Daltaí na Gaeilge
- Daltaí na Gaeilge's fish logo, a design featuring Celtic knotwork and inspired by Irish illuminated manuscripts such as the Book of Kells.
- Founder: Ethel Brogan
- Type: Nonprofit
- Legal status: Public Charity
- Region served: New Jersey, New York & Pennsylvania
- Official language: Irish
- Website: daltai.com

= Daltaí na Gaeilge =

Organization

Daltaí na Gaeilge (/ga/; meaning "Students of Irish"; DnaG) is an 501(c)(3) tax-exempt nonprofit organization that operates Irish language immersion programs in the American states of New York, New Jersey and Pennsylvania.
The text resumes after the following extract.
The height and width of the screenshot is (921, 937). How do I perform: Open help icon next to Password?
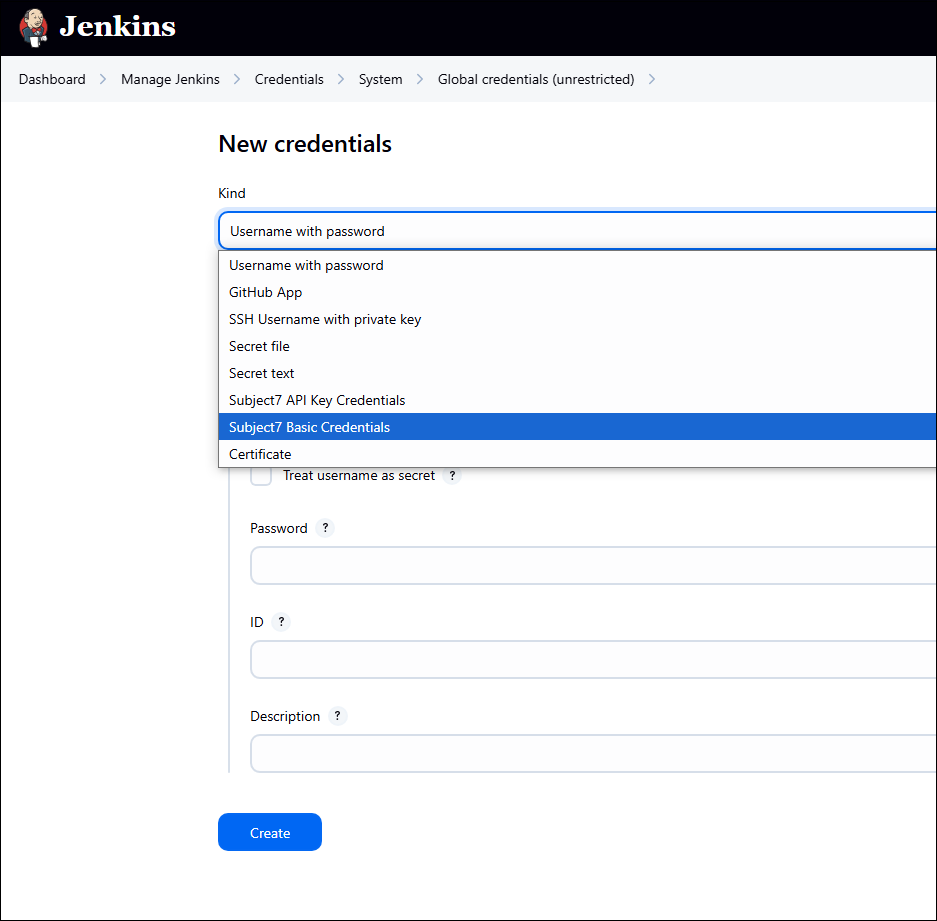tap(325, 528)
It also serves as a resource for Irish language students from across the English-speaking world to connect with qualified instructors.

==History==
The organization was founded by Ethel Brogan, a native of Armagh, Northern Ireland who learned Irish by spending one month each summer in the Donegal Gaeltacht. She emigrated to New York City in 1946 and eventually moved to upstate New York.

In the United States, Brogan began teaching Irish classes for the benefit of interested neighbors. In March 1981, she arranged the first "Gaeltacht Weekend" in New York for students to improve their Irish language skills through total immersion.
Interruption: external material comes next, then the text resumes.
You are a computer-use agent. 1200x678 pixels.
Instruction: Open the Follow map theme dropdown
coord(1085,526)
That initial immersion weekend led to the foundation of Daltaí na Gaeilge, a nonprofit organization registered in the state of New Jersey. Today, in addition to offering Irish language classes in the NY-NJ-PA tri-state area, Daltaí na Gaeilge operates a website that provides discussion boards and many other resources for students and teachers of the Irish language.